Recuperation compliments autogestión, the process of “collective democratic self-management, especially within local communities, workplaces, cultural projects, and many other entities,” Sitrin and Azzelini averred. Examples of autogestión abound, from Zapatista Councils of Good Government in Chiapas to Communes for community-based organization and local control of production in Venezuela.

The formation of an alternative justice system “based on re-socialization, and not on retribution and vengeance,” in the San Luis Acatlán municipality in “Guerrero, one of the poorest, most violent, and most repressive states in Mexico,” constitutes another recuperative effort, as Sitrin and Azzellini describe it. These recuperative movements are inextricably bound with building affective bonds. They tend to promote relations otherwise suppressed or repressively modified by a performance principle designed to enlarge profits, not Eros.

In part interstitial, the movements illustrate prefigurative politics — “the end as process,” Sitrin and Azzelini termed it — consonant with Marcuse’s description of the pleasure principle dialectic, enriching the social organism over time by focusing on gratification now. Marcuse underscored “sustaining the entire body as subject-object of pleasure,” yet the robust construction of Eros through horizontalidad and política afectiva “calls for the refinement of the organism, the intensification of its receptivity, the growth of its sensuousness,” in more meaningful, humanizing ways. This refined “aim generates its own projects of realization,” including freedom from toil and violence, as Marcuse suggested, and this non-repressive “sublimation proceeds in a system of expanding and enduring libidinal relations, which are in themselves work relations.”

★ ★ ★

Brief: Write out the stretch of the passage on recuperation and autogestión from "Recuperation compliments autogestión, the" through "production in Venezuela.", word for word.

★ ★ ★

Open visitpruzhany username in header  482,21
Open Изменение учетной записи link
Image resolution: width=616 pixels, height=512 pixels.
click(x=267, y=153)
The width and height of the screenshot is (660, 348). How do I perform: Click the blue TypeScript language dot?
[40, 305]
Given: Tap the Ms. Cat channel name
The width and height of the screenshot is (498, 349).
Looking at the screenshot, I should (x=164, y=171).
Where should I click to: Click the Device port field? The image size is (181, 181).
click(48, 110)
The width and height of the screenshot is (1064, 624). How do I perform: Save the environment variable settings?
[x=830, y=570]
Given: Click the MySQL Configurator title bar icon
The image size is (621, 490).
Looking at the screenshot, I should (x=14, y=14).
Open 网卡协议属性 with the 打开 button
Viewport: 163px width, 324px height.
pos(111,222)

★ ★ ★

Written solution:
Recuperation compliments autogestión, the process of “collective democratic self-management, especially within local communities, workplaces, cultural projects, and many other entities,” Sitrin and Azzelini averred. Examples of autogestión abound, from Zapatista Councils of Good Government in Chiapas to Communes for community-based organization and local control of production in Venezuela.